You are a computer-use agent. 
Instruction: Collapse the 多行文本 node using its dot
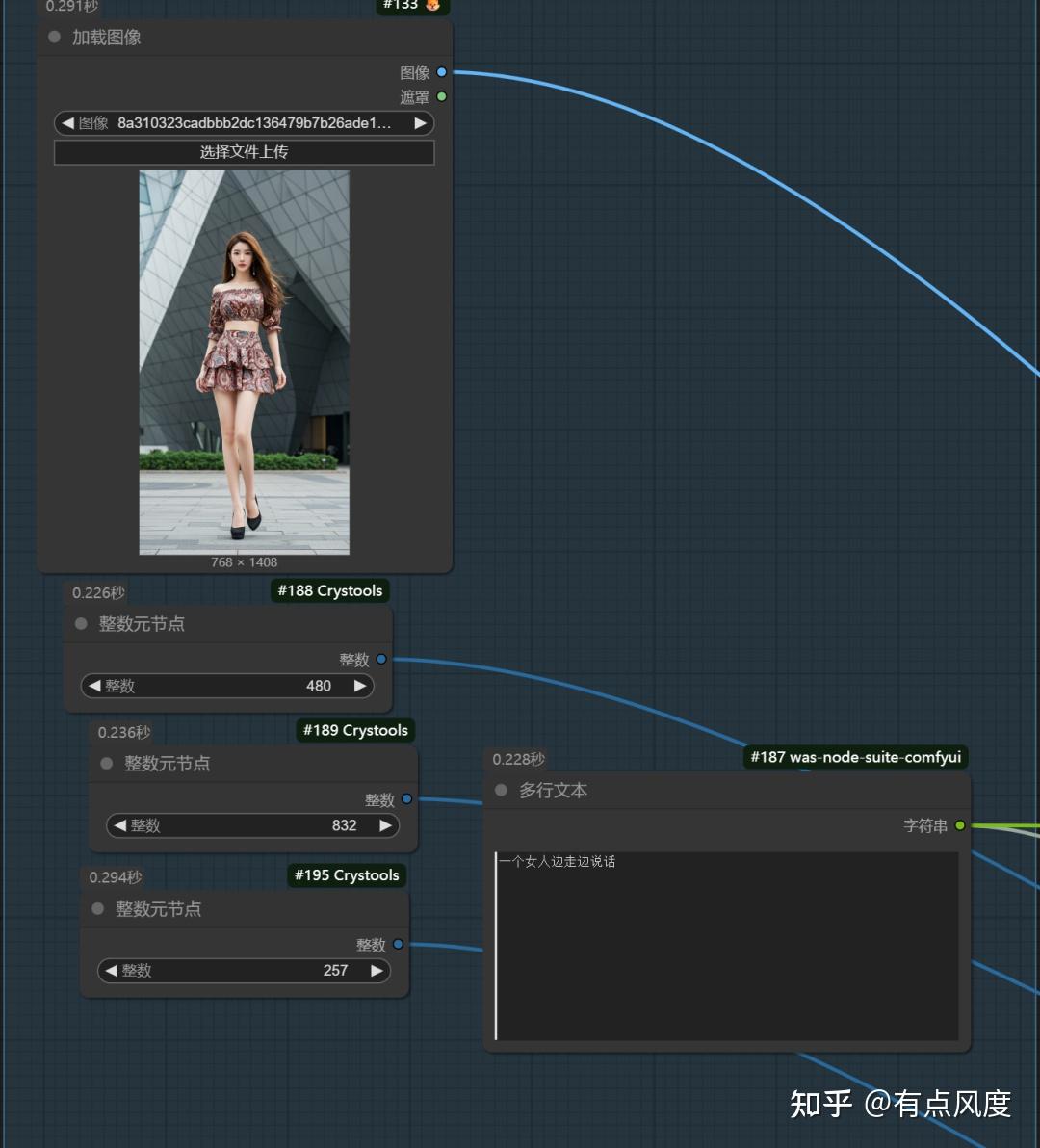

* * *

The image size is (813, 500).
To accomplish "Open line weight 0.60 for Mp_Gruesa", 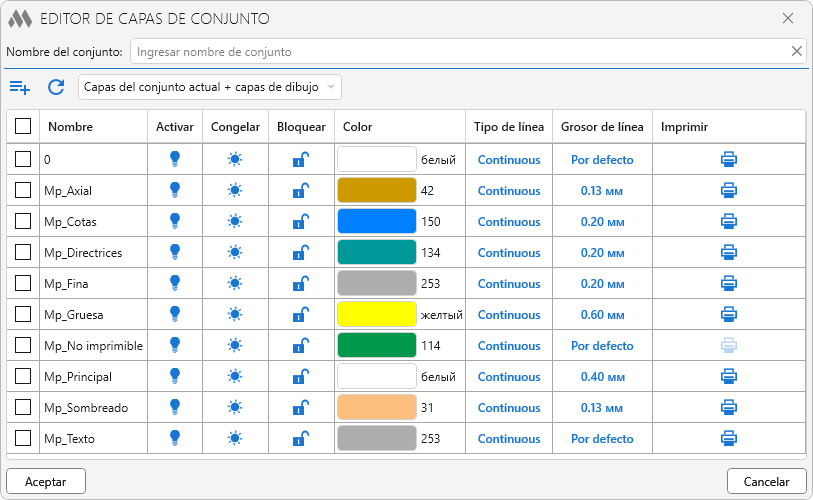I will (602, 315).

---

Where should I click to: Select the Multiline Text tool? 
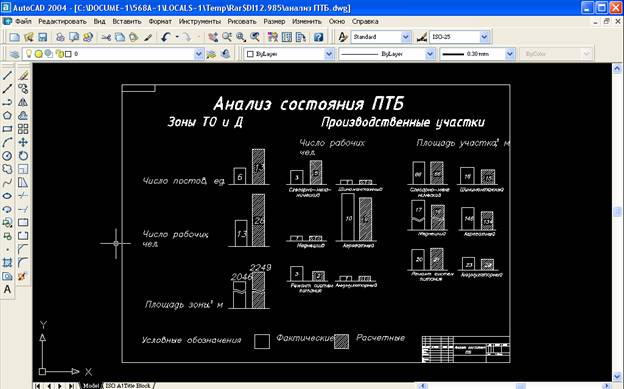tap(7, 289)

#### [Assignment]
From the listing above, return the lines starting at the one with "You are a computer-use agent." and ending at the one with "Instruction: Collapse the", both kept, exactly as they appear and nothing more.

#### [Exercise solution]
You are a computer-use agent. 
Instruction: Collapse the 多行文本 node using its dot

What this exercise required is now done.